When you reach the line containing "Go to previous settings page arrow" in the records below, start copying exactly, and stop once you have copied the line containing "Task: Open the clock showing 07:32".

:: THE RECORDS

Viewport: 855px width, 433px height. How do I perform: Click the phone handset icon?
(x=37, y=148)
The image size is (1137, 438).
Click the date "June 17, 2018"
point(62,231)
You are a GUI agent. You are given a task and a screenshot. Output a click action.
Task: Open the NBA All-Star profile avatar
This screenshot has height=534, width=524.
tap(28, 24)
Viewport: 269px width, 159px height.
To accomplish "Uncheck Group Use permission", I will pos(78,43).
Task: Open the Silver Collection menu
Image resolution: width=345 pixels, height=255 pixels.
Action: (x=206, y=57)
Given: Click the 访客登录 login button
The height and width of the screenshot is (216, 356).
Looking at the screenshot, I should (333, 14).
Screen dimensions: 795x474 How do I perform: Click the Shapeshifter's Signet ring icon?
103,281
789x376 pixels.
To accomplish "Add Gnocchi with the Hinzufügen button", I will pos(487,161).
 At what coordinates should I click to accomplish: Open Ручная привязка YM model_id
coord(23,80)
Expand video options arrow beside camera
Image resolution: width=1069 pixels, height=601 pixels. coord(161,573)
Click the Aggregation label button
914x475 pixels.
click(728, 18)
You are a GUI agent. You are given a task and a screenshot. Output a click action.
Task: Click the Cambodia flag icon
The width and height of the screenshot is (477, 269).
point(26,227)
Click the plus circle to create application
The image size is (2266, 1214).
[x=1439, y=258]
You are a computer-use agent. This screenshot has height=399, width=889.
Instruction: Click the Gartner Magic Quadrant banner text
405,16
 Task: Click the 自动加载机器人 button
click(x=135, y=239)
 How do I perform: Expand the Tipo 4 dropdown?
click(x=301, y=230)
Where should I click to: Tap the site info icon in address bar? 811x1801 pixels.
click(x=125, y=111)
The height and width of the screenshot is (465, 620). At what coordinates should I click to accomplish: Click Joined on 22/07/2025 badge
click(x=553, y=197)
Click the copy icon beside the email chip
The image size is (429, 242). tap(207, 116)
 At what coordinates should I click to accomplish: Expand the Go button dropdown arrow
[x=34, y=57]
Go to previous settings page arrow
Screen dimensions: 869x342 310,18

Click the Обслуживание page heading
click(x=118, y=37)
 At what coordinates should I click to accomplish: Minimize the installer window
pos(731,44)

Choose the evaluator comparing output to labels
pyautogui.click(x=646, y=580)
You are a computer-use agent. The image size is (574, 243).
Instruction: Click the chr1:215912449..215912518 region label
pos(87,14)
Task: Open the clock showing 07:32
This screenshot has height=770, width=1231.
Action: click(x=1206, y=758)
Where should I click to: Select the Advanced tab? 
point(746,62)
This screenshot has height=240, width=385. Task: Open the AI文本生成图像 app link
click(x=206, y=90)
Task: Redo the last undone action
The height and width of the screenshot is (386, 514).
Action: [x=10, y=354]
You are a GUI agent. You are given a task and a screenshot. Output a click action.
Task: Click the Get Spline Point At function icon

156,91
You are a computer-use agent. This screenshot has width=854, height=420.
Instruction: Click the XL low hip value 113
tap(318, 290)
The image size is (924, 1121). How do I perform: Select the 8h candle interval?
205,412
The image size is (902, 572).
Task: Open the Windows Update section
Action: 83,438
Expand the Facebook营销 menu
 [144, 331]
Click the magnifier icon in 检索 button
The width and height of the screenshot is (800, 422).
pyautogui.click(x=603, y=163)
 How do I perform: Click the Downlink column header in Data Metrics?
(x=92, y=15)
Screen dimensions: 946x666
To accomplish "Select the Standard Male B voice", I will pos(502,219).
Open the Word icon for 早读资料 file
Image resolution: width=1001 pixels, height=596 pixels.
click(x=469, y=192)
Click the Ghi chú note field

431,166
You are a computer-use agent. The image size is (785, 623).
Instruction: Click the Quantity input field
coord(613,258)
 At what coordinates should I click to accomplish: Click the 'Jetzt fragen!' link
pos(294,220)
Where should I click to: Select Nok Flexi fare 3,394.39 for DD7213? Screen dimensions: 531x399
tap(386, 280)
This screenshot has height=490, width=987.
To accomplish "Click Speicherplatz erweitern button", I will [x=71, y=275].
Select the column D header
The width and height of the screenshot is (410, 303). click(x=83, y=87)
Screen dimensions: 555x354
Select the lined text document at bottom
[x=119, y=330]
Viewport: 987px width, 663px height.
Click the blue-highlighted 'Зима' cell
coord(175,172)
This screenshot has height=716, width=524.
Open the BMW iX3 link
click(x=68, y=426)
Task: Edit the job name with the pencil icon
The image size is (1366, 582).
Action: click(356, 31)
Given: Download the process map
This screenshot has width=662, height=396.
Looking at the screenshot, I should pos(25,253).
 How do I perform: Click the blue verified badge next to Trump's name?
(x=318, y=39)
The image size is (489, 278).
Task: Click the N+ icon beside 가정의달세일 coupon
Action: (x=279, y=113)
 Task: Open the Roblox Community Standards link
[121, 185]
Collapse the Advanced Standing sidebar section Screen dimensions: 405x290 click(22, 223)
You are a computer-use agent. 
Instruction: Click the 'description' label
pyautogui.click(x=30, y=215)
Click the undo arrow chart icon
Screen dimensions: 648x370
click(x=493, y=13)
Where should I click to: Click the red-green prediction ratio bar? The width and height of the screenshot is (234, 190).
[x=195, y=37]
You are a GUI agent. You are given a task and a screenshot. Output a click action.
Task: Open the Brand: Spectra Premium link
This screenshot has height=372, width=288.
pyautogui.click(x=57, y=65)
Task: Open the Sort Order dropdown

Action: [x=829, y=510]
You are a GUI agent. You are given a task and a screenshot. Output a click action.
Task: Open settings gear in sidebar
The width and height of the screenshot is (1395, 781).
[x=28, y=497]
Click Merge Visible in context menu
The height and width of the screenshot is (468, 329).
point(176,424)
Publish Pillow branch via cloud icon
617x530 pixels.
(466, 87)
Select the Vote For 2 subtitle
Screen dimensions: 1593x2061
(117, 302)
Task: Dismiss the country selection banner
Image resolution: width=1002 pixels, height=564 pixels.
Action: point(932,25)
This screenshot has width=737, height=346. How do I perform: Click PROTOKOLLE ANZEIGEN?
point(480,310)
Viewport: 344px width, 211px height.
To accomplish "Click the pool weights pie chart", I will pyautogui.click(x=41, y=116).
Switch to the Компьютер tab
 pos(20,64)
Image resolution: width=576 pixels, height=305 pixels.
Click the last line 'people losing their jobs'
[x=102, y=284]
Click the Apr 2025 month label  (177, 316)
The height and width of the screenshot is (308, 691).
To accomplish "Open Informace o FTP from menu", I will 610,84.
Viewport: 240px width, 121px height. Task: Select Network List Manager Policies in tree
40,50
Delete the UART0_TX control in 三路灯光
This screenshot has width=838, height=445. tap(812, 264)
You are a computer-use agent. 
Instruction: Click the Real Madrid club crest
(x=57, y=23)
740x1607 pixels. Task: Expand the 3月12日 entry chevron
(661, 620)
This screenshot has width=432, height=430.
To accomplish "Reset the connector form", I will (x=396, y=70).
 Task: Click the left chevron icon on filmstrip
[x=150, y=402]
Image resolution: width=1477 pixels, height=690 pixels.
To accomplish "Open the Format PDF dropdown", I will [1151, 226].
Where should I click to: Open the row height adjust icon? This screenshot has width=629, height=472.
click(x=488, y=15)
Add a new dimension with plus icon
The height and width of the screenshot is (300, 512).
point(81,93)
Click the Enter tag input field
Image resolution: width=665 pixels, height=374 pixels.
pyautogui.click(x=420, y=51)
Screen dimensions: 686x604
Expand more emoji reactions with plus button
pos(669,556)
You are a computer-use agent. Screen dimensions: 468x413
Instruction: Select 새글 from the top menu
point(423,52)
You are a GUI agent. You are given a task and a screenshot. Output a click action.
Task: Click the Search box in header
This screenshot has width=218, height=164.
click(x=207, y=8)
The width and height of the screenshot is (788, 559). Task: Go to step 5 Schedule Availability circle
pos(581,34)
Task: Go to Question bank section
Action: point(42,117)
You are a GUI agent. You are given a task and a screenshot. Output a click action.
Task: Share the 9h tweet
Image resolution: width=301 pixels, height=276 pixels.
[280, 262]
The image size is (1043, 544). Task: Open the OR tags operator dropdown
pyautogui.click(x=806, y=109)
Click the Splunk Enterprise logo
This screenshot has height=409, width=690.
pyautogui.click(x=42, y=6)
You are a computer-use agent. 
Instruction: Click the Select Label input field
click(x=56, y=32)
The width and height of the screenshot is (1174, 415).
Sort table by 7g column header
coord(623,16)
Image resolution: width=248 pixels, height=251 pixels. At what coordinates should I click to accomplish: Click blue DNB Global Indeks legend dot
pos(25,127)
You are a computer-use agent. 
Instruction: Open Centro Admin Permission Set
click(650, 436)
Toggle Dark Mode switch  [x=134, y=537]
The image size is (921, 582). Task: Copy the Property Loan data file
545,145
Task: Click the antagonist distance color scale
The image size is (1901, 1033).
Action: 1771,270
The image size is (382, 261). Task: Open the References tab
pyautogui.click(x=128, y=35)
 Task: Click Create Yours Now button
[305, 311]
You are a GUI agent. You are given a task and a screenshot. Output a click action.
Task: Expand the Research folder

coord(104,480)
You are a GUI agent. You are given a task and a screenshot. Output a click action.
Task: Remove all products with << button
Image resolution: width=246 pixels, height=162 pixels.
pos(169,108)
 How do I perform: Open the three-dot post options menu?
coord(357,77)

::::

--- EXERCISE SOLUTION ---
Go to previous settings page arrow
Screen dimensions: 869x342 310,18

Click the Обслуживание page heading
click(x=118, y=37)
 At what coordinates should I click to accomplish: Minimize the installer window
pos(731,44)

Choose the evaluator comparing output to labels
pyautogui.click(x=646, y=580)
You are a computer-use agent. The image size is (574, 243).
Instruction: Click the chr1:215912449..215912518 region label
pos(87,14)
Task: Open the clock showing 07:32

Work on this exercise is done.